- [Exercise directions] Keeping every line intact, print the records that follow.

[Dataset entries]
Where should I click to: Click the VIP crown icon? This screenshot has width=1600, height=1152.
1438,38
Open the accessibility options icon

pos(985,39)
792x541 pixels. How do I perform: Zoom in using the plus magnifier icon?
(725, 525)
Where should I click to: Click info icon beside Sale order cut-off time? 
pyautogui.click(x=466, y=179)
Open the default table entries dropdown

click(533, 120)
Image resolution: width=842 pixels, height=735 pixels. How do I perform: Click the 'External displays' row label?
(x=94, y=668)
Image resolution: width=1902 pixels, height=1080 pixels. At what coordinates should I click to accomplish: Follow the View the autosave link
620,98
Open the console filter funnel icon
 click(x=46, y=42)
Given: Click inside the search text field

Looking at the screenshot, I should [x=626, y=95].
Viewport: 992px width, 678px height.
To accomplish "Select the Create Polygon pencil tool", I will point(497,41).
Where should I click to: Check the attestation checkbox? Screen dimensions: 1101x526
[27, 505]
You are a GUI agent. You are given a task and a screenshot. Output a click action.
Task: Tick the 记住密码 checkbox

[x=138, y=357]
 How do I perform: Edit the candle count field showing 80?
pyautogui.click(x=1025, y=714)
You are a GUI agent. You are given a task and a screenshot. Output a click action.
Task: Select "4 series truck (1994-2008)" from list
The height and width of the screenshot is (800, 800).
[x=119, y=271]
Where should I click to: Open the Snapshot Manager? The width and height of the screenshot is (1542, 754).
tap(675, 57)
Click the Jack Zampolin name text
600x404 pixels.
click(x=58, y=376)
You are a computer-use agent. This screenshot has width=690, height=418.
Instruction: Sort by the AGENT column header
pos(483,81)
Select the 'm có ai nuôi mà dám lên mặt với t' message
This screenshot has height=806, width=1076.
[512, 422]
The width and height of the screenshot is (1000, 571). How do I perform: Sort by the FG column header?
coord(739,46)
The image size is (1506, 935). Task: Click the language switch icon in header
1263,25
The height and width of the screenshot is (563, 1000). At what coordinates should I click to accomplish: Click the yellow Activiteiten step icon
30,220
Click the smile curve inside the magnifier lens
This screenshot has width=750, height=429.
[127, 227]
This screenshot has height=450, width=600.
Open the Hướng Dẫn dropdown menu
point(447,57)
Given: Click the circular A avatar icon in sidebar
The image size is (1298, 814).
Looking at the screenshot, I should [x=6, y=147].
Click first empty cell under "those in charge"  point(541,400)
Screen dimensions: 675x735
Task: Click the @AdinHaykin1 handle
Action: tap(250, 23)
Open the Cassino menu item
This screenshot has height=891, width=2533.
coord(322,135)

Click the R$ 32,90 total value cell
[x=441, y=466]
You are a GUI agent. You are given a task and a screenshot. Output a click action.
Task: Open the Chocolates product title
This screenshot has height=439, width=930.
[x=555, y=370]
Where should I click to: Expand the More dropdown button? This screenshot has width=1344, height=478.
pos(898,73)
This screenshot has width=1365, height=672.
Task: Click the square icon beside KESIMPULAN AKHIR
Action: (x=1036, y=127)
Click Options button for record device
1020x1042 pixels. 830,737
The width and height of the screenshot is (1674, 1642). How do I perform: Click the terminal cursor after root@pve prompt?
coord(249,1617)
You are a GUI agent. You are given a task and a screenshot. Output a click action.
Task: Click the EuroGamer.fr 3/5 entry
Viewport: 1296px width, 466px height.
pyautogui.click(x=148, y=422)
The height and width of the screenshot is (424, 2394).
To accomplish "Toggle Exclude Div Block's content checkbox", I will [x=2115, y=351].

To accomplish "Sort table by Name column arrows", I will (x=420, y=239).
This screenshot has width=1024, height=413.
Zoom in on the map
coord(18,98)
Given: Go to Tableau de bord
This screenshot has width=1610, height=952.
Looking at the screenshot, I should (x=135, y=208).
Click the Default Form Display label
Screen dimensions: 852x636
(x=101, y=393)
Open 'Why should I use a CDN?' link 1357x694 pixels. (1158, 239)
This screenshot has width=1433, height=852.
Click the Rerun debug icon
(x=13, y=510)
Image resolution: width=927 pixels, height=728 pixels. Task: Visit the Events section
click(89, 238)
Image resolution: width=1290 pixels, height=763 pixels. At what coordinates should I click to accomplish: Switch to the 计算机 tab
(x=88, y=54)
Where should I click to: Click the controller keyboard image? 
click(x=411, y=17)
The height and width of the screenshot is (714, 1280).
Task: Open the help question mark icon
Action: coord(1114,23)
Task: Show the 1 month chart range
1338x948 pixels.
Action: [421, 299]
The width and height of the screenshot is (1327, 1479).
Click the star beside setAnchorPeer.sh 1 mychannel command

- [Result for this exercise]
Where should I click to: Click the VIP crown icon? This screenshot has width=1600, height=1152.
1438,38
Open the accessibility options icon

pos(985,39)
792x541 pixels. How do I perform: Zoom in using the plus magnifier icon?
(725, 525)
Where should I click to: Click info icon beside Sale order cut-off time? 
pyautogui.click(x=466, y=179)
Open the default table entries dropdown

click(533, 120)
Image resolution: width=842 pixels, height=735 pixels. How do I perform: Click the 'External displays' row label?
(x=94, y=668)
Image resolution: width=1902 pixels, height=1080 pixels. At what coordinates should I click to accomplish: Follow the View the autosave link
620,98
Open the console filter funnel icon
 click(x=46, y=42)
Given: Click inside the search text field

Looking at the screenshot, I should [x=626, y=95].
Viewport: 992px width, 678px height.
To accomplish "Select the Create Polygon pencil tool", I will point(497,41).
Where should I click to: Check the attestation checkbox? Screen dimensions: 1101x526
[27, 505]
You are a GUI agent. You are given a task and a screenshot. Output a click action.
Task: Tick the 记住密码 checkbox

[x=138, y=357]
 How do I perform: Edit the candle count field showing 80?
pyautogui.click(x=1025, y=714)
You are a GUI agent. You are given a task and a screenshot. Output a click action.
Task: Select "4 series truck (1994-2008)" from list
The height and width of the screenshot is (800, 800).
[x=119, y=271]
Where should I click to: Open the Snapshot Manager? The width and height of the screenshot is (1542, 754).
tap(675, 57)
Click the Jack Zampolin name text
600x404 pixels.
click(x=58, y=376)
You are a computer-use agent. This screenshot has width=690, height=418.
Instruction: Sort by the AGENT column header
pos(483,81)
Select the 'm có ai nuôi mà dám lên mặt với t' message
This screenshot has height=806, width=1076.
[512, 422]
The width and height of the screenshot is (1000, 571). How do I perform: Sort by the FG column header?
coord(739,46)
The image size is (1506, 935). Task: Click the language switch icon in header
1263,25
The height and width of the screenshot is (563, 1000). At what coordinates should I click to accomplish: Click the yellow Activiteiten step icon
30,220
Click the smile curve inside the magnifier lens
This screenshot has width=750, height=429.
[127, 227]
This screenshot has height=450, width=600.
Open the Hướng Dẫn dropdown menu
point(447,57)
Given: Click the circular A avatar icon in sidebar
The image size is (1298, 814).
Looking at the screenshot, I should [x=6, y=147].
Click first empty cell under "those in charge"  point(541,400)
Screen dimensions: 675x735
Task: Click the @AdinHaykin1 handle
Action: tap(250, 23)
Open the Cassino menu item
This screenshot has height=891, width=2533.
coord(322,135)

Click the R$ 32,90 total value cell
[x=441, y=466]
You are a GUI agent. You are given a task and a screenshot. Output a click action.
Task: Open the Chocolates product title
This screenshot has height=439, width=930.
[x=555, y=370]
Where should I click to: Expand the More dropdown button? This screenshot has width=1344, height=478.
pos(898,73)
This screenshot has width=1365, height=672.
Task: Click the square icon beside KESIMPULAN AKHIR
Action: (x=1036, y=127)
Click Options button for record device
1020x1042 pixels. 830,737
The width and height of the screenshot is (1674, 1642). How do I perform: Click the terminal cursor after root@pve prompt?
coord(249,1617)
You are a GUI agent. You are given a task and a screenshot. Output a click action.
Task: Click the EuroGamer.fr 3/5 entry
Viewport: 1296px width, 466px height.
pyautogui.click(x=148, y=422)
The height and width of the screenshot is (424, 2394).
To accomplish "Toggle Exclude Div Block's content checkbox", I will [x=2115, y=351].

To accomplish "Sort table by Name column arrows", I will (x=420, y=239).
This screenshot has width=1024, height=413.
Zoom in on the map
coord(18,98)
Given: Go to Tableau de bord
This screenshot has width=1610, height=952.
Looking at the screenshot, I should (x=135, y=208).
Click the Default Form Display label
Screen dimensions: 852x636
(x=101, y=393)
Open 'Why should I use a CDN?' link 1357x694 pixels. (1158, 239)
This screenshot has width=1433, height=852.
Click the Rerun debug icon
(x=13, y=510)
Image resolution: width=927 pixels, height=728 pixels. Task: Visit the Events section
click(89, 238)
Image resolution: width=1290 pixels, height=763 pixels. At what coordinates should I click to accomplish: Switch to the 计算机 tab
(x=88, y=54)
Where should I click to: Click the controller keyboard image? 
click(x=411, y=17)
The height and width of the screenshot is (714, 1280).
Task: Open the help question mark icon
Action: coord(1114,23)
Task: Show the 1 month chart range
1338x948 pixels.
Action: [421, 299]
The width and height of the screenshot is (1327, 1479).
Click the star beside setAnchorPeer.sh 1 mychannel command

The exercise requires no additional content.